Zu den Aufgaben eines vorläufigen Gläubigerausschusses im Eröffnungsverfahren gehört es, den vorläufigen Insolvenzverwalter zu überwachen und zu unterstützen. Nach § 56a InsO ist der vorläufige Gläubigerausschuss im Eröffnungsverfahren bei der Auswahl der Person des Insolvenzverwalters zu beteiligen. Bei der Entscheidung über die Anordnung einer Eigenverwaltung hat das Insolvenzgericht eine Beschlussfassung des vorläufigen Gläubigerausschusses zu berücksichtigen (§ 270 Abs. 3 InsO).

Rechtsmittel

Die Einsetzung eines vorläufigen Gläubigerausschusses bzw. die Bestellung der einzelnen Mitglieder ist, soweit der Rechtspfleger entschieden hat, mit der befristeten Rechtspflegererinnerung anfechtbar (§ 11 Abs. 2 RPflG). Hat dagegen der Richter entschieden, ist kein Rechtsmittel gegeben (§ 6 InsO; Uhlenbruck/Knof, InsO, § 67 Rdnr. 24).
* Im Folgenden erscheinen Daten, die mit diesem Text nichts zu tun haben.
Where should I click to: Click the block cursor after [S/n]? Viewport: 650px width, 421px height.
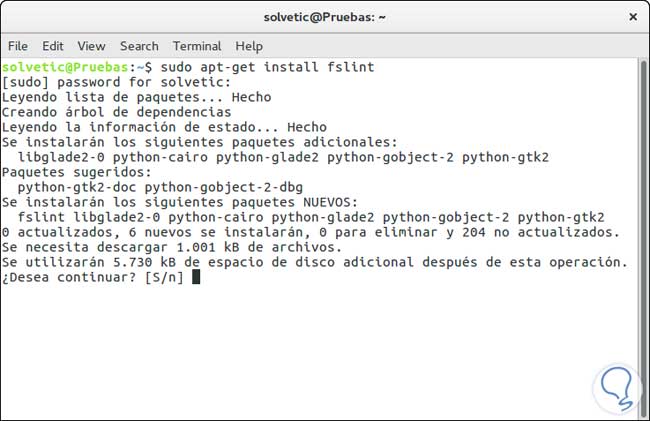(x=196, y=277)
Befristung des vorläufigen Gläubigerausschusses

Die Tätigkeit des vorläufigen Gläubigerausschusses bzw. einzelner Mitglieder dieses Ausschusses endet mit der Entscheidung der Gläubigerversammlung, einen (endgültigen) Gläubigerausschuss nicht einzusetzen, einen vom Gericht eingesetzten Ausschuss zu bestätigen oder einen mit einer oder mehreren anderen Personen besetzten Ausschuss einzusetzen. Die Entscheidung über die Beibehaltung bzw. Abwahl des vom Gericht eingesetzten Ausschusses muss nicht zwingend in der ersten Gläubigerversammlung getroffen werden. Im Gegensatz zu § 57 InsO enthält § 68 InsO keine Beschränkung auf die erste Gläubigerversammlung. § 68 InsO ist jedoch zu entnehmen, dass nach der ersten Gläubigerversammlung das Gericht auch dann keinen vorläufigen Gläubigerausschuss mehr einsetzen kann, wenn in dieser ersten Gläubigerversammlung keine Entscheidung in Bezug auf einen Gläubigerausschuss getroffen wurde.